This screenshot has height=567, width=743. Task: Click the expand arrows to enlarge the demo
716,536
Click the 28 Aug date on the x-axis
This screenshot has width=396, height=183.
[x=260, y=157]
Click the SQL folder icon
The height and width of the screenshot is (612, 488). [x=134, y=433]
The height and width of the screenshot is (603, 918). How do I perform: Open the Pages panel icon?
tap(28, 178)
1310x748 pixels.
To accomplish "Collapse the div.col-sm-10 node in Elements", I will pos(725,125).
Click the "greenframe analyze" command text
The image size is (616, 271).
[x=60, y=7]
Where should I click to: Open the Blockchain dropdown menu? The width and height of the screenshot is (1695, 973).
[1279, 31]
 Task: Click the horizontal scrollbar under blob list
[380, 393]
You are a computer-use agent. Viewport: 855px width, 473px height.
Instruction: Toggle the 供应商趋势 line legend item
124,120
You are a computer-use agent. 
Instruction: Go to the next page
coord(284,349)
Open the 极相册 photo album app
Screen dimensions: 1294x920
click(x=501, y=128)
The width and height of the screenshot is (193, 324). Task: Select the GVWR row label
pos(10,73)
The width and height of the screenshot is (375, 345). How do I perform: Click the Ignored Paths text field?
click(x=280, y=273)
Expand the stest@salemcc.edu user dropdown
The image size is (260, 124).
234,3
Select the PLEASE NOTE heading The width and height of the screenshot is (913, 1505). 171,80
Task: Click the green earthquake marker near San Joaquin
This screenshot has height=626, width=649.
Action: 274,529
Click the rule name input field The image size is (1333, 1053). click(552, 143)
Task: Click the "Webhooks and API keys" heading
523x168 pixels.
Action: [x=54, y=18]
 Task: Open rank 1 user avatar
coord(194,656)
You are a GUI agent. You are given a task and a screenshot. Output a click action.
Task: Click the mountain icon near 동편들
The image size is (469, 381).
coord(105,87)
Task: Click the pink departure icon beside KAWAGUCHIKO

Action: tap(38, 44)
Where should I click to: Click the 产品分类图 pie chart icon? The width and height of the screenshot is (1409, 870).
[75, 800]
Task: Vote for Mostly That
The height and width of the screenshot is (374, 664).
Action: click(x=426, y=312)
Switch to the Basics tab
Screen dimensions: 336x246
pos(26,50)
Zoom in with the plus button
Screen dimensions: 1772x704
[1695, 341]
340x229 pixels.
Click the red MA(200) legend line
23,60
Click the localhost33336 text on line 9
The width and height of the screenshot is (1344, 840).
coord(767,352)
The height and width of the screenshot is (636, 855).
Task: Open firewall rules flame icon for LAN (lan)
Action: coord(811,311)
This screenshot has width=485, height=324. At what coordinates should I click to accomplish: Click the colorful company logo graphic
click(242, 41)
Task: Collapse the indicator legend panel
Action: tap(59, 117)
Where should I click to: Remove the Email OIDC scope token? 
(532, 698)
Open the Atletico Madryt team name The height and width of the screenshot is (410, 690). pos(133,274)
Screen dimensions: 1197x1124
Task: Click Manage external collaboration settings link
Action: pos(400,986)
• • • • •
# REQUIREMENT
Quote the listing above word for word, beginning with the line that contains "Where should I click to: Remove" and continuing through the final line of the listing.

# RESULT OF THIS TASK
Where should I click to: Remove the Email OIDC scope token? 
(532, 698)
Open the Atletico Madryt team name The height and width of the screenshot is (410, 690). pos(133,274)
Screen dimensions: 1197x1124
Task: Click Manage external collaboration settings link
Action: pos(400,986)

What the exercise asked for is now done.